Como decía Cicerón, «somos siervos de la ley para poder ser libres». Esa es a la postre la viga fundamental del edificio republicano, que todos los ciudadanos admitan la tutela de las normas en el entendido de que garantizarán la paz porque se aplican a todos sin distinción, incluidos los legisladores y los administradores de la fuerza del Estado. Pero si la dialéctica política escala primero a una crispación irreconciliable y luego a una tensión que impide todo diálogo hasta imposibilitar los acuerdos mínimos connaturales a toda democracia, se vive al borde del despotismo y de la persecución. Y a la denominación de «enemigos del orden» que se hace contra los que piensan distinto a un régimen tal, fácilmente puede sucederle la agresión, el irrespeto a sus derechos y acariciarse la idea de la impunidad.

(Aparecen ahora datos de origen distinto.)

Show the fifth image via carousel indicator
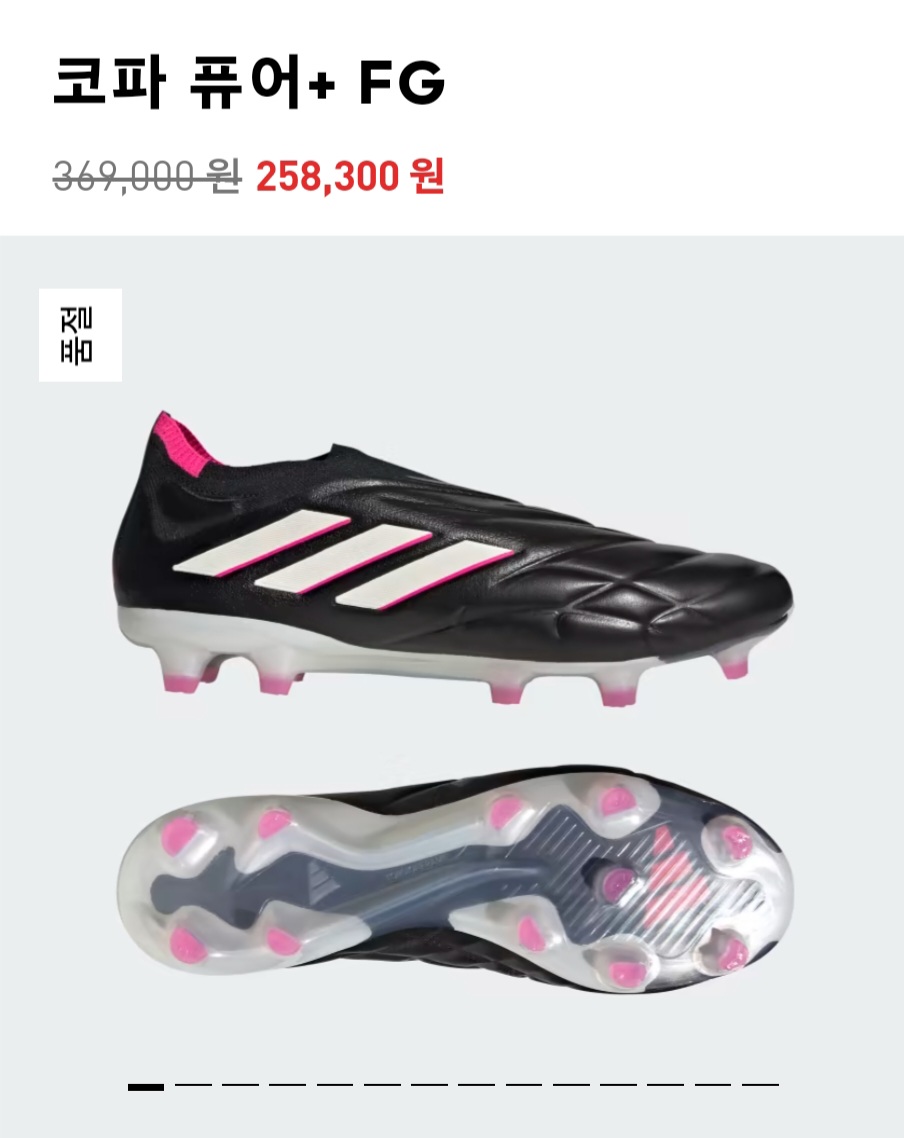 (x=334, y=1086)
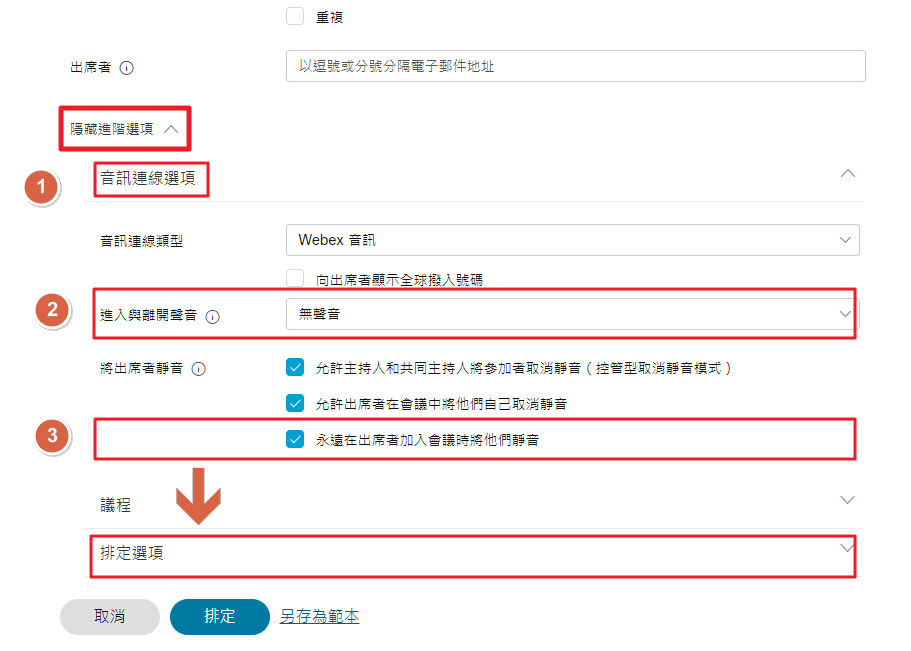Click the 另存為範本 link
This screenshot has width=911, height=651.
click(x=319, y=617)
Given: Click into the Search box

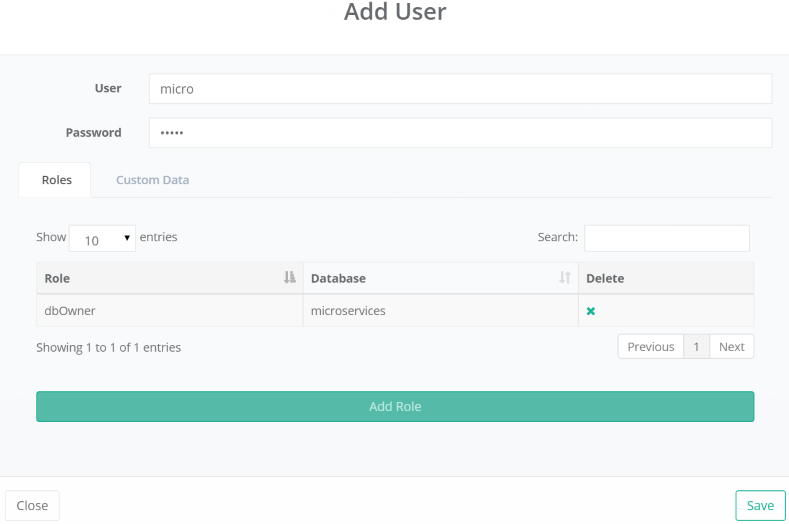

El Salvador ya cruzó bastantes metros después de la frontera que se puso en 1992, en Chapultepec. En el camino se han firmado injusticias y simplificado realidades de las que se arrepentirá y avergonzará en el futuro. Pero en este momento lo más urgente es que se desande la deriva de intolerancia en la que la nación ha caído.

No ocurrirá por iniciativa del oficialismo, que sigue creyendo en sus posibilidades contra la crisis económica, la falta de liquidez y el rompimiento del tejido social aun cuando ha roto muchos de los puentes y vasos comunicantes con sociedad civil, academia, diplomacia internacional y movimientos sociales. Pero debe ocurrir.

Y a tres años del terremoto político es congruente afirmar que la democracia puede hacer por el Estado más de lo que el Estado puede hacer por la democracia. De la generosidad, creatividad y resiliencia de los demócratas y de los republicanos depende que el proceso nacional vuelva de esta coyuntura el extremo de un péndulo y no un pantano.